Improving Single Cell ‘Omics Methods for Investigating Microbial Dark Matter

  • chair:

    Sobol, M. S. / Kaster, A.- K. /Schwartz, T. (2023)

  • place:


  • Date: August 2023
  • Abstract (englisch):

    The vast majority of microbial life still remains undiscovered and understudied. We refer to these microorganisms as microbial dark matter (MDM) because they have not yet been successfully cultured. Within MDM hide potentially novel and important solutions for sustainable energy, bioremediation of contaminated environments, and the war against rising antibiotic resistance. The use of culture-independent methods to study microorganisms at the community-level, such as metagenomics and metatranscriptomics, have significantly advanced our understanding of MDM. However, these methods still struggle to reliably assemble individual genomes and transcriptomes, especially from low abundant organisms in highly diverse communities. Strain variation, the misattribution of sequences, highly repetitive sequence regions, and mobile genetic elements are a few of the problems that metagenomics faces. Likewise, in metatranscriptomics, the natural phenotypic heterogeneity of cells and diversity of microbial communities, results in complex transcriptional profiles that cannot be fully captured. Therefore, single-cell genomics (SCG) and transcriptomics (SCT), which together are referred to as single-cell ‘omics (SC ‘omics), were developed to overcome the disadvantages of metagenomics and metatranscriptomics by enabling the analysis of an individual cell.
    The application of SCG has become an important tool for expanding our knowledge of MDM, for example, by enabling the recent discovery of several novel candidate phyla, which are currently only represented by single-amplified genomes (SAGs).
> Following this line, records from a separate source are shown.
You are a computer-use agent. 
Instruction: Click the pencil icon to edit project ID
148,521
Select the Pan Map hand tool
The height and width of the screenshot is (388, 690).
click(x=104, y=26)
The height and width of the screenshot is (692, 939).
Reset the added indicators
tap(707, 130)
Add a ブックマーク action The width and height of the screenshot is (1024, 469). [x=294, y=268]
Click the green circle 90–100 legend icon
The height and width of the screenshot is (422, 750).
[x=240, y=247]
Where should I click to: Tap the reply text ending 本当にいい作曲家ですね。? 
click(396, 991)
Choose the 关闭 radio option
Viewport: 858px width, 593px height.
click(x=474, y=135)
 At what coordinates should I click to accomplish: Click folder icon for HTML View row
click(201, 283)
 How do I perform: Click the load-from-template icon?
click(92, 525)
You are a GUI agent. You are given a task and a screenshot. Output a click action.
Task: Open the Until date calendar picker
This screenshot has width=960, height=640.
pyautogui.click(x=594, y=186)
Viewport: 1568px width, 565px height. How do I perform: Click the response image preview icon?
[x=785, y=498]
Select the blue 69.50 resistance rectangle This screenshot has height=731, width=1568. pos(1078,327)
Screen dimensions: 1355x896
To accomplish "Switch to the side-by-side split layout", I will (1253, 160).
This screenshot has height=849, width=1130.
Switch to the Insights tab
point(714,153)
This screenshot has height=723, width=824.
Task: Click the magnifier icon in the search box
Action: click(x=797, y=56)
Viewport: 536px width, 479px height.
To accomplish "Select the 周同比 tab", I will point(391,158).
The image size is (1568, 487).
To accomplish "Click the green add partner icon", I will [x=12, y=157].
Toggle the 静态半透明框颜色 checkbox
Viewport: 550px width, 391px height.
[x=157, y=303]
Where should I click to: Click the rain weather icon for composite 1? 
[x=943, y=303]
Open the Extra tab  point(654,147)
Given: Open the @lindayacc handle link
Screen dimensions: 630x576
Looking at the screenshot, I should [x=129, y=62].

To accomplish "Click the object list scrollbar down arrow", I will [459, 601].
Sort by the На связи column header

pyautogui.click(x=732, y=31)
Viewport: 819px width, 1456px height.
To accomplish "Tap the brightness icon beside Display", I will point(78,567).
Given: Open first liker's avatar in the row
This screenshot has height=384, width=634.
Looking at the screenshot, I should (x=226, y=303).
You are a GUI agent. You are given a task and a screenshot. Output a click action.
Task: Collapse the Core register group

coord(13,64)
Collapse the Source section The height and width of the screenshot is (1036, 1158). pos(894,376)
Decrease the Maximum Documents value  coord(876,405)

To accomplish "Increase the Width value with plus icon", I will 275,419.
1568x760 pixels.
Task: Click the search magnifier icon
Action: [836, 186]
However, complete SAGs from many organisms, especially minority members, are statistically hard to capture due to the high costs and many technical challenges throughout the workflows. On the other hand, microbial SCT is faced with the many challenges of working with RNA, such as the short half-life of mRNA and low levels of gene expressions, which is why SCT has not yet been widely applied in microbiology. Thus, the anticipated effects of SC ‘omics have not yet been fulfilled.
    In a typical SCG workflow, after samples are collected, cells can be labeled with fluorescent dyes prior to single-cell isolation. After isolation, the cells are lysed and the genome has to be amplified for subsequent library preparation, which is followed by sequencing and data analysis. In this thesis, difficulties in the cell labelling, isolation, lysis, and whole genome amplification (WGA) steps were improved upon to overcome remaining challenges in SCG. First, a targeted-cell labeling approach was established, which enabled the enrichment of low abundant microorganisms from environmental samples. This approach aided in the discovery of novel phylogenies and metabolisms from rare members of the microbial community, which would have otherwise been overlooked by conventional metagenomics. Additionally, by targeting organisms of interest, this approach helped to reduce the costs of SCG by preventing the need to sequence tens of thousands of single-cells in order to access low abundant minority members. Next, improvements were made to the cell isolation and cell lysis steps to minimize both physical cell damage and DNA degradation, respectively, which helped to increase the success of the downstream genome amplification step. As for the WGA, a volume reduction approach was applied to significantly improve genome coverage uniformity and completeness. These findings highlighted the unnecessary need for further volume reduction down to nL or pL and costs could be reduced by 97.5%. It is anticipated that these advancements will increase the throughput of SCG and encourage the use of this approach in more research groups.
    Since SCG alone only provides information on phylogeny, genetic structure and metabolic potentials, but not on the actual activity of a cell, a microbial SCT pipeline was developed in this thesis, to help understand the cell’s individual functions in a community. Currently, very few methods for microbial SCT exist and the ones that do, remain widely unused outside of their respective groups due to their difficult handling and low accessibility. Therefore, in this study, modifications and improvements to a eukaryotic single-cell RNA sequencing (RNA-seq) method were made to enable its use in prokaryotes. Importantly, the addition of DTT in the lysis buffer was found to likely inhibit DNase I, leading to DNA contamination. The single-cell RNA-seq results herein revealed reliable transcriptional profiles when compared to bulk RNA-seq samples. This was also confirmed through a proof of principle experiment comparing heat-shock and non-treated Escherichia coli cells. Furthermore, evidence for unique responses involved in secondary metabolite synthesis and CRISPR-Cas editing were found upregulated in the single cell versus the bulk data, highlighting the importance for studying heterogeneity of functional subpopulations at the single-cell level. Overall, the improved SCG and SCT methods established in this work are anticipated to allow for more widespread use for further understanding of MDM diversity and function in the environment.